Main differences in autonomic responses were found during the end of warm-up and the beginning of exercise, which is associated with rapid parasympathetic decrease, gradual sympathetic activation and circulating catecholamines [24]. Asymptomatic women presented increased vagal modulation during the first minutes of incremental exercise compared with men. This difference in response to exercise may be due to ovarian hormones [25], which have been shown to have a clear influence on autonomic response [26] through the preservation of sympathovagal balance [27] and baroreflex sensitivity [28]. Moreover, estrogen was shown to improve vasomotor tone, vascular integrity, lipid profiles and cholesterol metabolism and decrease blood pressure [29].

Concerning BS, Benito et al. [4] reported that men were predominant and displayed a higher risk profile compared with women, which could be explained by sex-related intrinsic differences in ionic currents and hormonal influences. In fact, Di Diego et al. [30] proved that transient outward potassium currents were significantly greater in male than in female right-ventricle epicardia of arterially perfused canine heart preparations. Hormones also have important influences in the phenotypic manifestations of BS [31], which could explain the significant levels of testosterone reported in male BS patients compared with control subjects [32]. Moreover, results of experimental studies [33, 34] have demonstrated that hormones could induce ionic membrane current variations, which might explain sex-related ionic current differences in patients with BS.
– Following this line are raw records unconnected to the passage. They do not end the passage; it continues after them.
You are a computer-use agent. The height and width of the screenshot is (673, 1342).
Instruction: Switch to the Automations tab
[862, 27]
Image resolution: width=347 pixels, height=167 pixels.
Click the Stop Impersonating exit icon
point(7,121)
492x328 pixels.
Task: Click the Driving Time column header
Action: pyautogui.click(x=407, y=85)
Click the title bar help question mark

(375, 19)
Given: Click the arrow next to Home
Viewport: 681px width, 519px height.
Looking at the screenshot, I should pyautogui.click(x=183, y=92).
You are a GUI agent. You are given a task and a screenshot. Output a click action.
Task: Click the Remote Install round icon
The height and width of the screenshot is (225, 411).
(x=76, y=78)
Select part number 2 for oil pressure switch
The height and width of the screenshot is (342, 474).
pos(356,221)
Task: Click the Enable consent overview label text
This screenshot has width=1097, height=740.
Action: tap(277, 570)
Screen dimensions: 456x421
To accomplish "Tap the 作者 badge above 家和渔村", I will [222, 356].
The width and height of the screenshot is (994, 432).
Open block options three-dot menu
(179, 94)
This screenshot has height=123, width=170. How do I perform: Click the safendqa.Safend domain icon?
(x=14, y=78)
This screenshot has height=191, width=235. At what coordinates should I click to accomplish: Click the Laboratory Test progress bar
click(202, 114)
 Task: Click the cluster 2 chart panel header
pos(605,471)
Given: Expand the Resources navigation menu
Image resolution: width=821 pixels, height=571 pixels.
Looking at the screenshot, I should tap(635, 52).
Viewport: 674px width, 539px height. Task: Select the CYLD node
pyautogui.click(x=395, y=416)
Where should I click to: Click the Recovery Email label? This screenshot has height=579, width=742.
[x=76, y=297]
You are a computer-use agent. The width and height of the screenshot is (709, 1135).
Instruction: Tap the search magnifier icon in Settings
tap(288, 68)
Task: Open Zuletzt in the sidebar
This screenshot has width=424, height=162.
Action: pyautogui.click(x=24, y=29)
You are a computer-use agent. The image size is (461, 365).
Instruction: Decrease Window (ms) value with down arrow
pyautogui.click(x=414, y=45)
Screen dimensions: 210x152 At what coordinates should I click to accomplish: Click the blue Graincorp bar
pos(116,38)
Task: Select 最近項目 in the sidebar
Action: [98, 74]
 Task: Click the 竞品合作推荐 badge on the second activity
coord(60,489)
According to the current results, asymptomatic males and females presented significant differences in the autonomic response to exercise, which concurs with observations obtained in healthy subjects [22]. Increased parasympathetic and decreased sympathetic modulation were found in asymptomatic women because it is associated with defensive behavior during cardiac stress. No significant differences were observed between symptomatic male and female patients. Consequently, the results suggest that the ANS response evolves with symptomatology because symptomatic males seem to develop a female-like autonomic modulation, probably related to the emergence of cardio-protective behavior .

Conclusion

As previously reported in healthy subjects, increased parasympathetic and decreased sympathetic modulation appears to be not only greater in women but also defensive during cardiac stress. Based on the present results, asymptomatic patients presented the same-sex tendencies. However, we observed that symptomatic males developed a more female-like autonomic modulation, probably related to a more protective autonomic response to exercise. Although the results are based on approximations of ANS modulation and conclusions on neural activity cannot be inferred, this work presents a step forward toward the understanding of the autonomic function in BS patients and thus a potential impact on risk stratification. The differences found between male and female patients suggest that risk stratification should consider sex when evaluating indicators of risk based on autonomic information.